In the first days or even the first years of calligraphy learning, we are to master the skill to deal with the soft and naughty writing tool---Mao Bi. It is called brush in English. However, no matter from what aspect, that’s not a very proper translation, just thinking of how differently they work! A  Mao Bi is not a brush just as a steamed bun is not a bun. So I would rather call it Mao Bi, even in English. You need to hold it firm, move your wrist skillfully to leave beautiful writings on the paper. Green-hands often find it hard to stop the tremble of the hands. It is not like dance, but kind of Yoga or shadowboxing, benefiting both the body and mind.

While we are practicing the skill with Mao Bi, we also need to learn how to write Chinese characters, here with lower stop of Mao Bi, and there a little bit lighter maybe. There are many different style systems, just as there are many fonts in Words to choose. I would talk about this later. But first, practice takes time!

With respect to writing styles, there are a lot to choose and learn.

The Liu style:

In Chinese it is said to be like “bones”. That means a character of unyielding and stubbornness. Maybe it is like a proud and devout monk.

The Yan style:

Though it is said to be like “tendons”, I feel that it has the bearing of an aristocrat.

The Ou style:

It is a very graceful style with mellifluence like the Waltz. Just think of a swan.

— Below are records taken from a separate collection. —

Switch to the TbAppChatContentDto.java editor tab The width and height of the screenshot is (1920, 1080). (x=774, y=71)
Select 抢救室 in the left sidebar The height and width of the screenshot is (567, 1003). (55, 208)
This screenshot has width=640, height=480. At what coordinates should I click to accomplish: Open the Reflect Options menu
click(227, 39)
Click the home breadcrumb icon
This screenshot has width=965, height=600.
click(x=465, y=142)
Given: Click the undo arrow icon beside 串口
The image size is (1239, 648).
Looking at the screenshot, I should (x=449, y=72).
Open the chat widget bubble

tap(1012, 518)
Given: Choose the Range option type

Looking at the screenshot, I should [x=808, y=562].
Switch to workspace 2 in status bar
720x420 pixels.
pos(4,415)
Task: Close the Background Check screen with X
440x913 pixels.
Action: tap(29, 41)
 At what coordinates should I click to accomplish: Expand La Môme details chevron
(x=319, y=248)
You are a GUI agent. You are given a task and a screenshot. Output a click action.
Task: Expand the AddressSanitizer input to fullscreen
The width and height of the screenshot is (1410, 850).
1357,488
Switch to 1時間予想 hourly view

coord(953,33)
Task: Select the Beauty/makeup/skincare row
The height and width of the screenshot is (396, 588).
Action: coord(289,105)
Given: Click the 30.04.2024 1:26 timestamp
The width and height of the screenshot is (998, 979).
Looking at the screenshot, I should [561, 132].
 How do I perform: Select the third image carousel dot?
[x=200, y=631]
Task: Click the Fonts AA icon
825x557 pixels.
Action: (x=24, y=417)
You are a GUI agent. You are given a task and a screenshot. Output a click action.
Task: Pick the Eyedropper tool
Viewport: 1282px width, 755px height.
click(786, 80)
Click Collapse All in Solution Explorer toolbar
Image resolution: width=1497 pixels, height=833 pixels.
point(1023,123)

Style of the inscription in steles made in the Wei dynasty:

It is the one that I am learning now. It is like an anchoret. Maybe it is still not so correct. It has the style of Henry Thoreau’s The Walden and Francis Bacon’s essays, idyllic as you are wandering in the Alps.

Li Shu (It could be traced back to the Qin Dynasty and is popular in Han Dynasty):

This style seems quite lovely and cozy, like Frances Mayes’s Bella Tuscany. You could never know what kind of interesting traveling experience is waiting for you ahead. As long as some basic rules are abided, any variation is possible.

Xiao Zhuang:

The first emperor of China not only unified the country, but also the metrology and writing of letters. Xiao Zhuang is what favored that emperor. It is like the symphony, elegant but complex.

Cao Shu:

They are wild lightning, dancing waves. Melodies are impassioned. Some artists even preferred to do it after a drink. Yes, they burned their emotions to write. It is not strange at all that some of the characters are hard to recognize.

Which one would you like best? Choose it and learn! Try to be patient; try to be prudential; try to be a good observer; try to be a good planner; but keep capriccioso. Then you get a good calligraphy work and have fun. There might be a long way, but definitely you could reach it. I think for mind and life it is quite the same.